Veteran had set up the triple word column on the right edge with LAVE, and my draw that turn included the Q, the Z, and both blanks! I stared at the board for a moment before realizing I had a most unusual play (if it was actually a word). And so it was that I laid down QUIZZER through the E in LAVE, with the Q on the triple word and the (real) Z on the double letter, using the blanks for the U and the other Z, giving me 99 points. If only I’d had an S on my rack, I could have hit the other triple word as well, for a triple-triple-bingo, worth 356 points! (That’s among the highest possible scores for a single word, even though, as a fairly pedestrian word, it doesn’t carry as much cachet among Scrabblers as words like QUIXOTIC or MEZQUITE.)

I still ended up winning the game with several other high-scoring moves, including a ballsy (if anything Scrabble-related is ever even remotely “ballsy”) multi-turn set-up that allowed me to play EXITS on a triple word for 49 points, after having already milked the X for all it was worth. I almost screwed it up though. I had played LURID early on, to which I later added the double XI. Already I was planning EXITS, but I was missing the T. So to try to build it up even more, I played RIDE while waiting for the T, but… d’oh!
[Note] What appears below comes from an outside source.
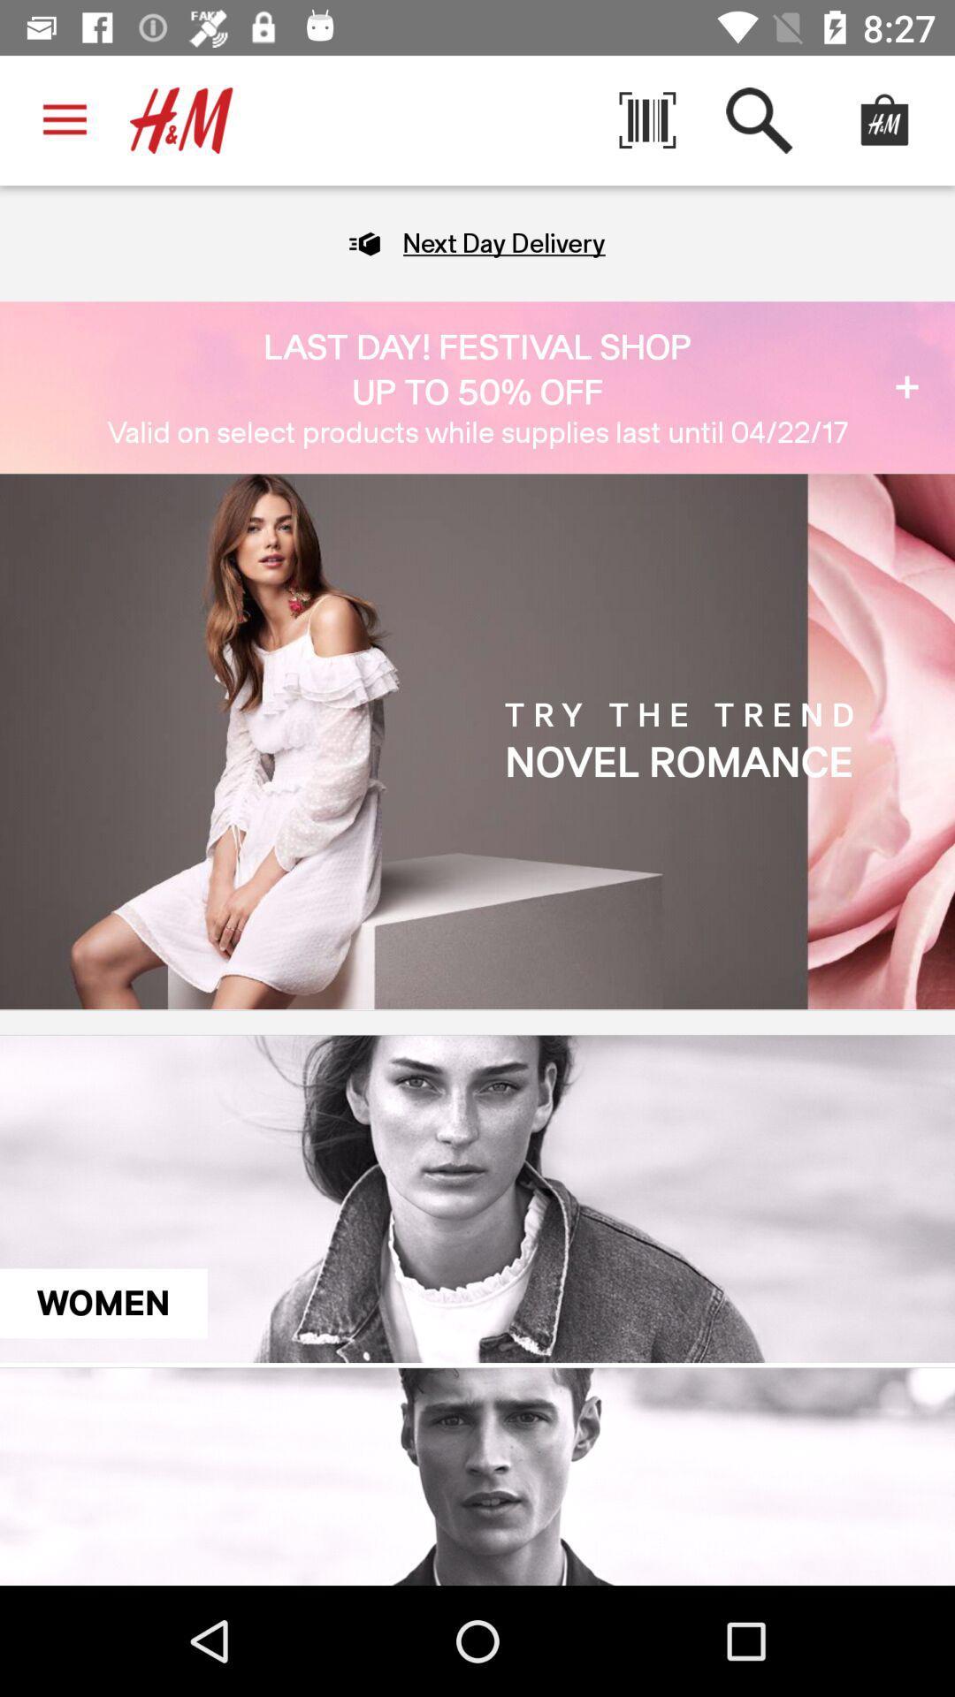 The width and height of the screenshot is (955, 1697). What do you see at coordinates (647, 119) in the screenshot?
I see `the icon above next day delivery icon` at bounding box center [647, 119].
I really should have just played RID, because I needed that E! Naturally the T landed on my rack in the next turn, but we were getting close to the end of the game, and I didn’t have an E! Without counting, I assumed they were all on the board already, but I got one in my second-to-last draw, and EXITS appeared! On the final turn, I was left with AINRT on my rack, which fit nicely in the same area to turn ER into TRAINER for the victory! 447 may be my highest single game score ever.

Yeah, I’m a geek. But I represent! (Saying that makes me even more of a geek, doesn’t it?)

Wow, looking back at that screenshot, I’m even more impressed with myself (if that’s possible). Tournament play uses a clock, just like chess, with each player limited to 25 minutes total (going over the time limit carries a steep penalty at the end of the game). When I first started playing computer Scrabble a couple months back, I’d usually use up almost all of my 25 minutes, but in this game my clock read 17:34 at the end, meaning I had only used 7 minutes and 26 seconds for the entire game! Of course, as usual, Veteran only used 15 seconds. One time I think the computer only used four seconds for the whole game. I think the computer needs a handicap on the tournament clock: the player gets 25 minutes and the computer gets 25 seconds. Yeah, that sounds fair.

I’ll stop now. If I go on, I may just have to beat myself up.